Source text:
=-=-=

According to research by Coalition Greenwich, the volume traded in 12 of the largest credit ETFs – investment grade and high yield combined – rose from 18% in 2021 to 23% in 2022.

This increased even further when focusing on just high yield bonds, with the research finding the five largest high yield bond ETFs accounted for nearly 50% of the underlying high yield bond market, up from 30% a year ago.

Of the ETFs, the iShares iBoxx $ High Yield Corporate Bond ETF (HYG) and the SPDR Bloomberg High Yield Bond ETF (JNK) accounted for 32% and 10.5% of the underlying trading, respectively.

The impact was less severe for investment grade ETFs, however, their influence also continued to rise.

The seven largest investment grade ETFs accounted for 13.4% of underlying market trading, up from 7.6% in 2019, with the iShares iBoxx $ Investment Grade Corporate Bond ETF (LQD) making up 8.6% of last year’s figure.

Kevin McPartland, head of market structure and technology research at Coalition Greenwich, said: “The outsized role this single ETF plays is another sign of how dominant the largest credit ETFs have become.”

He added credit ETFs allow investors to put cash to work while seeking out the underlying bonds they want to hold for the long term, give market makers the ability to manage liquidity and risk through the creation-redemption process and allow retail investors to get quick bond market exposure via electronic trading.

“Overall, the uptick in fixed income ETF adoption has been a good thing for the market," McPartland continued. “Better market access leads to more people in the market, which is ultimately good for both primary and secondary liquidity.

“We believe the pandemic market crisis of 2020 proved that credit ETFs are reliable and work under pressure.”

ETFs have become central to the modern bond market in recent years summed up by the Federal Reserve’s decision to invest roughly $8.6bn assets across 16 corporate bond ETFs in a bit to support markets in the face of COVID-19.

Research by Citi subsequently suggested ETFs were being used more as a trading tool for exposure alongside the wrapper’s use as an asset allocation tool.

Despite this, McPartland added there is a small risk to fixed income ETFs’ growing influence on the underlying bond market.

“For instance, trading in ETFs may actually remove liquidity from the cash bond market,” he said.

“This raises the question of whether ETF volume would be bond market volume if ETFs did not exist. We think it probably would not. But one can understand why some bond traders might feel threatened.”

=-=-=

Data excerpts:
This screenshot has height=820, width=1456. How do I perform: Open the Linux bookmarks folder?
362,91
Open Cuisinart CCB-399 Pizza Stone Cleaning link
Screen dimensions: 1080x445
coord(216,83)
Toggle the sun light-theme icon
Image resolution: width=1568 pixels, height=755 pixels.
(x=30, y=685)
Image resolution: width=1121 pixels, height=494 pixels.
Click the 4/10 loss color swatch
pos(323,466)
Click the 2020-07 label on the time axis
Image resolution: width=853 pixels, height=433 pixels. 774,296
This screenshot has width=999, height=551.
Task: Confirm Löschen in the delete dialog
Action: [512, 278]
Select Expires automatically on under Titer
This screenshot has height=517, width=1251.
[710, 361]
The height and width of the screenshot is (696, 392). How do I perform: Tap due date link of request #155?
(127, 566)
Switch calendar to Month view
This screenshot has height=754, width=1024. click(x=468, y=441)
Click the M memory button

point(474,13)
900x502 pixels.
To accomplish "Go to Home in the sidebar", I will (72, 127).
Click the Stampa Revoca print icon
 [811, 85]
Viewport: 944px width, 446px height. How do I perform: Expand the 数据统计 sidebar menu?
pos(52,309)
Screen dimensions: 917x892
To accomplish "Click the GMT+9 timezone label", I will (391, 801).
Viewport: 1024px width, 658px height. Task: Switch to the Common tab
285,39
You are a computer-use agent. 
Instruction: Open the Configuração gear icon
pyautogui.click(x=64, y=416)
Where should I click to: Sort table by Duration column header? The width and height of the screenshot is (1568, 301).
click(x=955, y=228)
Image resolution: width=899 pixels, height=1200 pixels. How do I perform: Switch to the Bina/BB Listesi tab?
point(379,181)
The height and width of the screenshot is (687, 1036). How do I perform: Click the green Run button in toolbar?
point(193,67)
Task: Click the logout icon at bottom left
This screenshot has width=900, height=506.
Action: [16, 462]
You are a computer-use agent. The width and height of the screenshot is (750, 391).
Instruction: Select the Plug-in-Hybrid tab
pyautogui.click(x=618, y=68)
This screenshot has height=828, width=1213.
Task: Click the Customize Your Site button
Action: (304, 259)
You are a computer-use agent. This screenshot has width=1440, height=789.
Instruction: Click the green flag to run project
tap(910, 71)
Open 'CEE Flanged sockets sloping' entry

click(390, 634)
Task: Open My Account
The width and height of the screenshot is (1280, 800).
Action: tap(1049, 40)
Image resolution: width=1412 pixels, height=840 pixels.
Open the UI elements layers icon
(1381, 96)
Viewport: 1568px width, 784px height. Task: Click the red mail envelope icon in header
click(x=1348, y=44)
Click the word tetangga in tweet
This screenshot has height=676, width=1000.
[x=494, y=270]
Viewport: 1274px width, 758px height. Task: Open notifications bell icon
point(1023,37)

=-=-=

Tasks to complete:
(a) From the credit ETF article, list every ETF that is named along with its ticker symbol.
(b) Answer these questions using the credit ETF article.
(i) What share of the underlying high yield trading did HYG account for?
(ii) Roughly how much did the Federal Reserve invest, and across how many corporate bond ETFs?
(iii) Which year's market crisis does McPartland say proved that credit ETFs are reliable?
None of the data above is needed here.

Answers provided:
(a)
iShares iBoxx $ High Yield Corporate Bond ETF (HYG)
SPDR Bloomberg High Yield Bond ETF (JNK)
iShares iBoxx $ Investment Grade Corporate Bond ETF (LQD)

(b)
(i) 32%
(ii) Roughly $8.6bn, across 16 corporate bond ETFs
(iii) 2020